Big data is “cheap”, in the sense that millions of observations can be ignored. In the above example–where we’re interested in measuring willingness-to-pay for parks–we are only interested in matching homes that are next to the park. Thousands of homes, though, aren’t relevant to this analysis and can be removed from the observations. When using survey or smaller data samples, researchers often find themselves desperately trying to keep any viable observations at the risk of hurting the robustness of the statistical models.
The authors, though, seem to slip into some fundamental understanding–big data versus a system to record data. In a particularly confusing paragraph, Glasear et al. notes “big data makes it easier to have systems for citizen complaints that enable citizens and public monitors to monitor progress”. Of course, this is a reference to 311 systems–a generator of big data, not an enabler of residential complaints. This is where, clearly, big data is be pointed and confused with other technology.
Unfortunately, the authors also seem to fall into their own trapping of “big data”. The authors suggest that LinkedIn data be used to measure job search habits. This is helpful, but limited because of selection-bias. LinkedIn applications are likely white-collar job seekers, not construction workers or other industries that tend to be more tied to the business cycle. The value of this data is limited because it’s audience–although voluminous and complex–is endogenous to other factors which undermine the analysis.

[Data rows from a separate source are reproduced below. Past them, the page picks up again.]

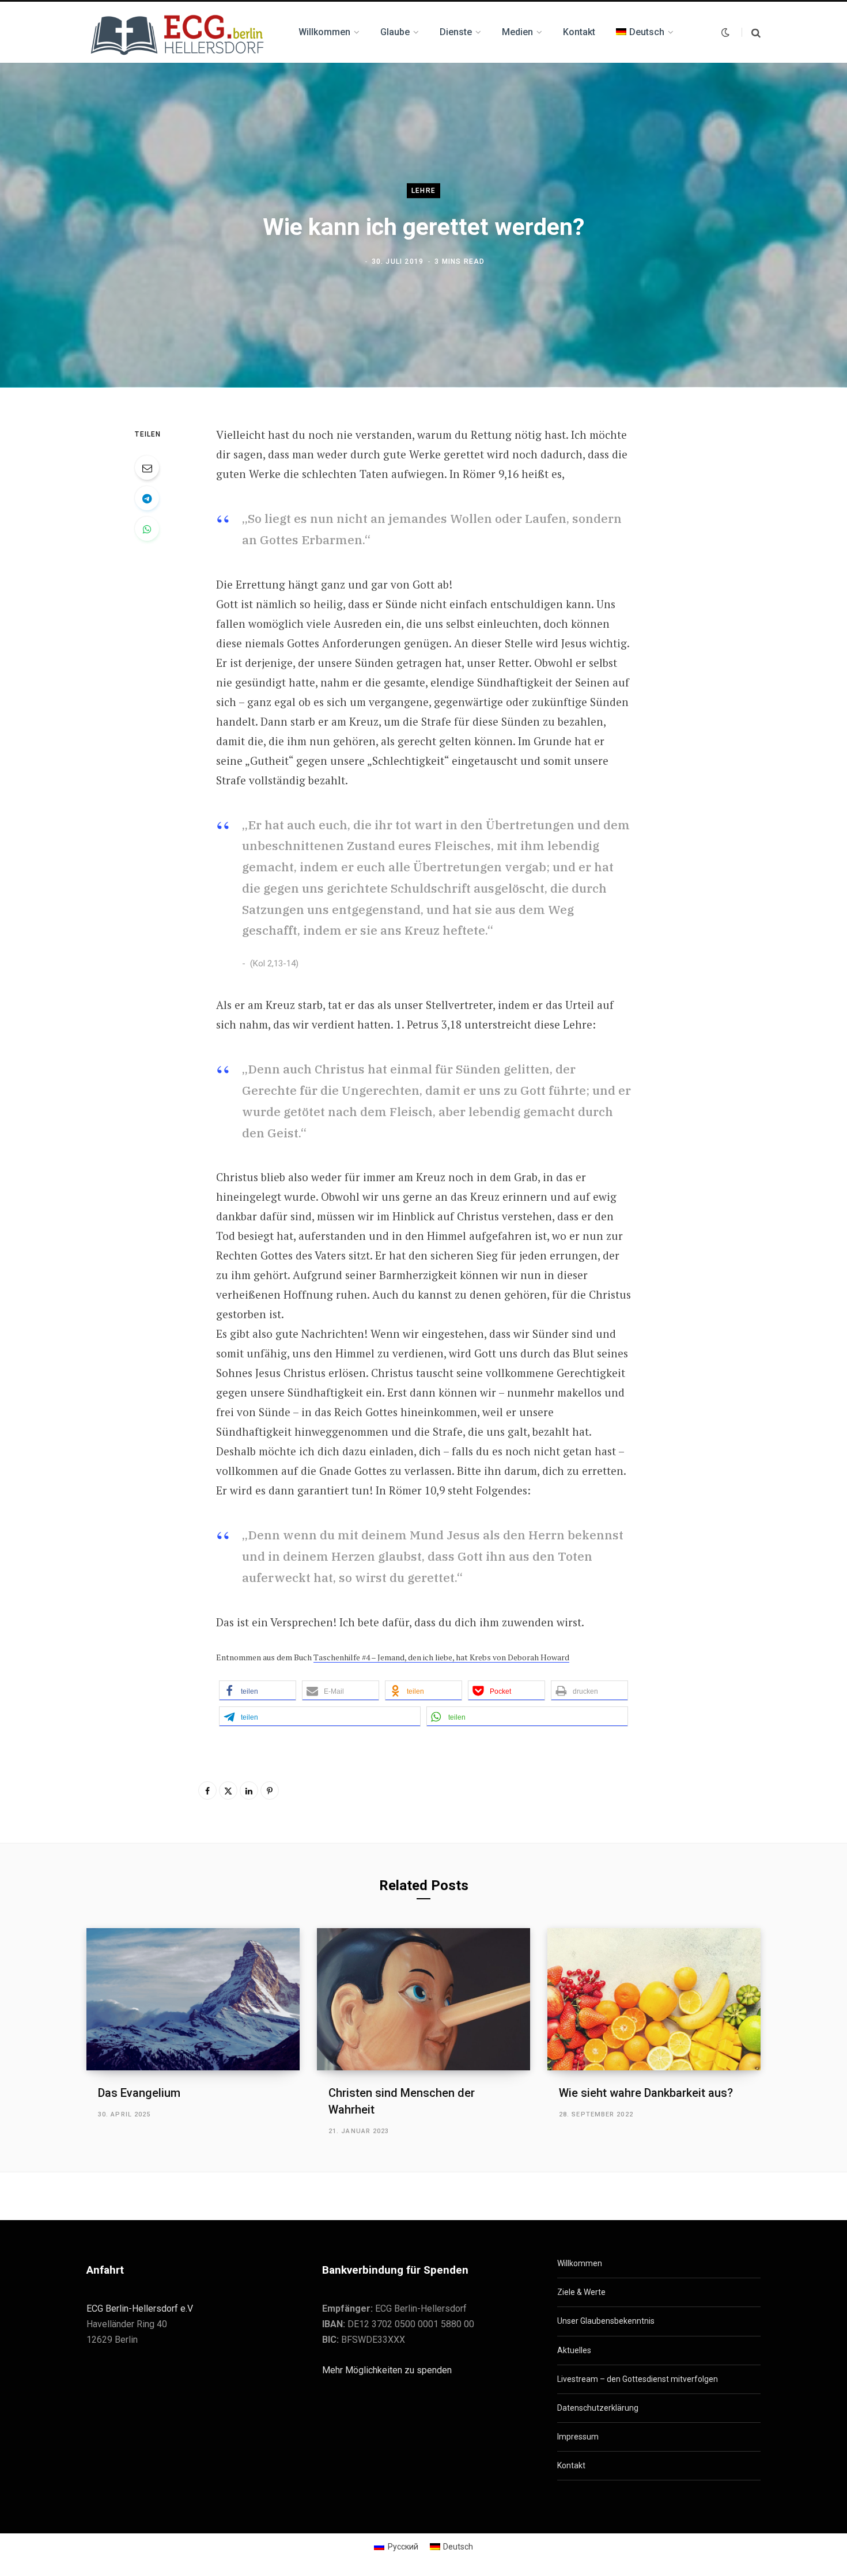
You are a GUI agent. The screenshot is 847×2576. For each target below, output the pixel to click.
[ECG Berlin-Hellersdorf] (178, 32)
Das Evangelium (139, 2093)
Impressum (578, 2436)
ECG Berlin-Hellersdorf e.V (139, 2308)
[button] (257, 1690)
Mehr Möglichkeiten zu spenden (387, 2370)
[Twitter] (228, 1790)
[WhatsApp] (147, 529)
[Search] (751, 32)
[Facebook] (207, 1790)
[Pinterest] (269, 1790)
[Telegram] (147, 498)
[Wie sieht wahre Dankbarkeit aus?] (654, 1999)
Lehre (423, 191)
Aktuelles (574, 2350)
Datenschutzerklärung (597, 2407)
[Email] (147, 468)
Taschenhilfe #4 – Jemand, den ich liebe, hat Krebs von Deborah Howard (441, 1657)
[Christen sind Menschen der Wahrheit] (423, 1999)
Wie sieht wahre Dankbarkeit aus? (646, 2093)
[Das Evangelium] (193, 1999)
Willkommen (579, 2263)
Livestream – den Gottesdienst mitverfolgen (637, 2379)
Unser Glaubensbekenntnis (606, 2320)
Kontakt (571, 2465)
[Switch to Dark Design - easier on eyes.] (725, 32)
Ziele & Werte (581, 2292)
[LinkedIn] (249, 1790)
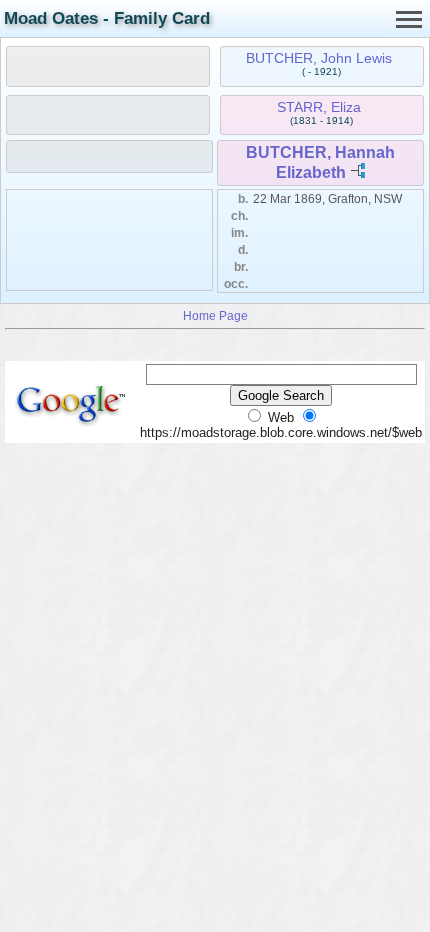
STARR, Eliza (319, 107)
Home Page (215, 315)
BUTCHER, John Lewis (319, 58)
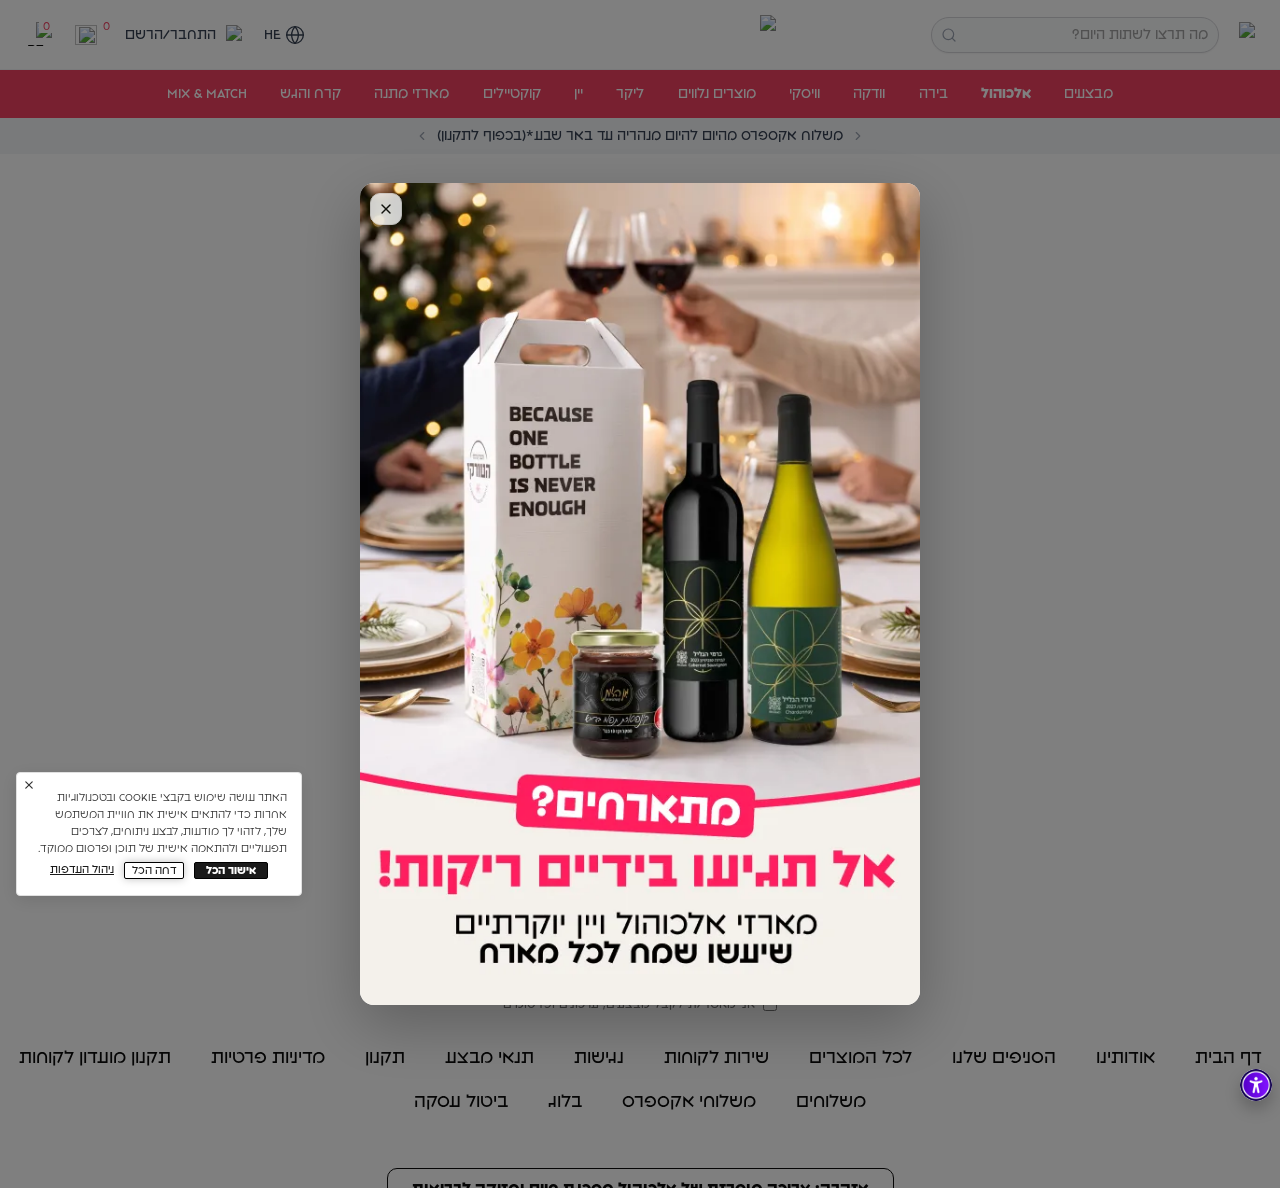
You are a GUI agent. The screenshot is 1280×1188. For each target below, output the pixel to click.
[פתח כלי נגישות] (1256, 1085)
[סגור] (386, 209)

As typical, the end of the paper wrapped-up with further suggestions on how big data can be useful for cities. For instance, the authors mention the use of data to predict food inspections has been done in Chicago, Boston–which is referenced in the paper–and other locations. But, it seems to miss the nuance of the challenges facing cities. Another proposal–using police records to predict recidivism–has been widely discussed. At this point, the idea is not new but work needs to be finished on the ethical and practical implications.
Besides the obvious ethical implications, there are practical issues as well. In Chicago, a shooting victim was notified about his presence on a “heat list”–a likely shooting victim. Within two weeks, he was dead. The practical question on how to intervene is more crucial than the statistical exercise at this point. However, these is plenty of opportunity, in this respect, to judge which interventions help avoid recidivism.
In some respects, the authors are implying that big data can let you be lazy. Instead of designing careful surveys, there is a world of data available for the taking. Of course, this is a bit harsh. Surveys are also expensive and there is evidence that people are avoiding responding to them. But the ubiquitous nature of these data sources has another advantage: automation.
In a lovely example, the authors show how images from Google Street View could be used to predict household incomes. The authors took data from New York City and created a computer vision model to create descriptors of a buildings geometry, color, and other attributes to predict household incomes at a Census block-group. The variables did well and seemed to be a feasible way to estimate this data.
The practical improvement on this approach is it can be done annually. Typically, Google Street View is updated once-a-year in big cities. While the timing of the images is important and left alone in this paper, it is a practical method to boost American Community Surveys, which are not widely available at granular levels on an annual basis. Moreover, this types of approaches can be used each year, providing a more regular stream of feedback to community planners.